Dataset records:
▬▬▬▬▬▬
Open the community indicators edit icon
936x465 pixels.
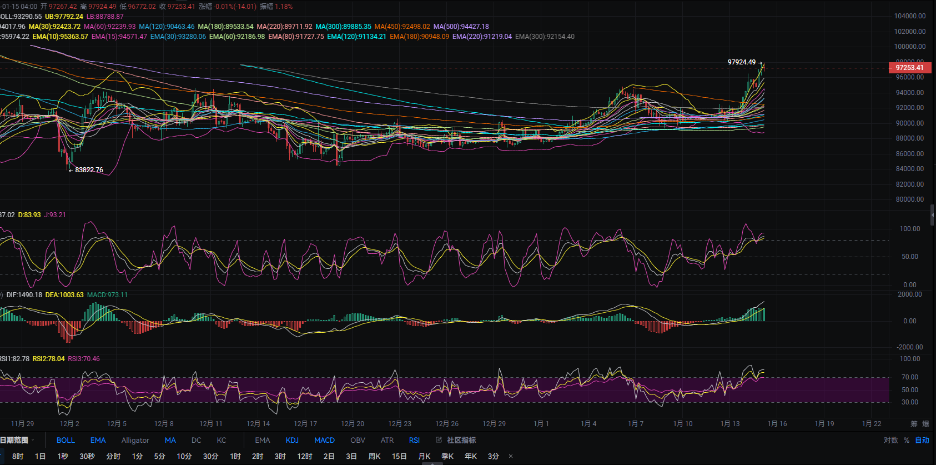(439, 440)
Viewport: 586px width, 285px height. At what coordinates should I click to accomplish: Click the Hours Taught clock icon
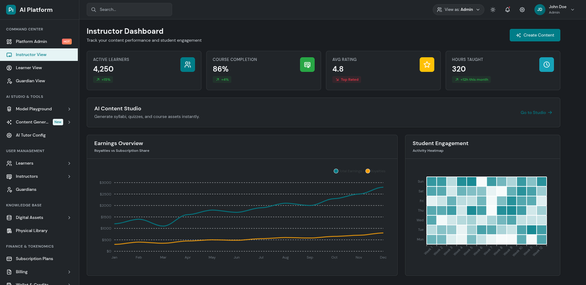[x=546, y=64]
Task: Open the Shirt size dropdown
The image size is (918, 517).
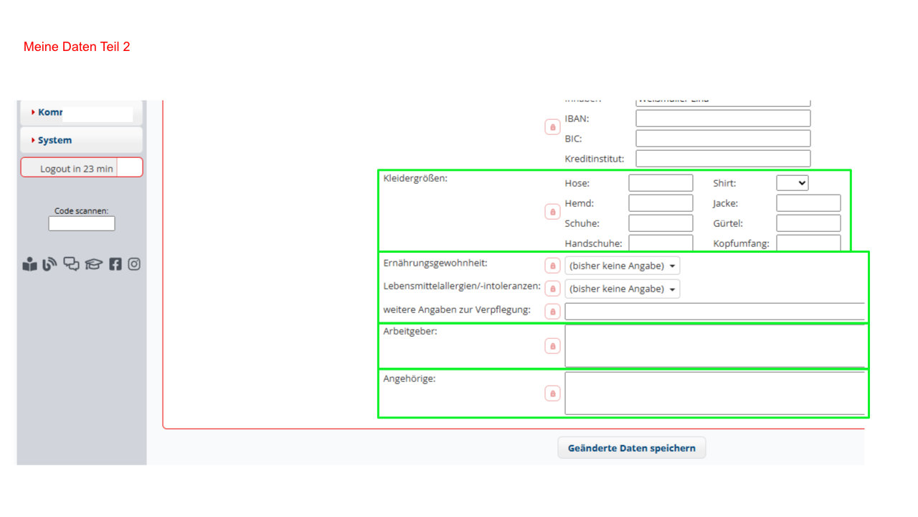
▬▬▬▬▬▬
TASK
An exact copy of the data is required, with the pictures excluded.

RESPONSE BELOW
Open the community indicators edit icon
936x465 pixels.
(439, 440)
Viewport: 586px width, 285px height. At what coordinates should I click to accomplish: Click the Hours Taught clock icon
[x=546, y=64]
Task: Open the Shirt size dropdown
The image size is (918, 517).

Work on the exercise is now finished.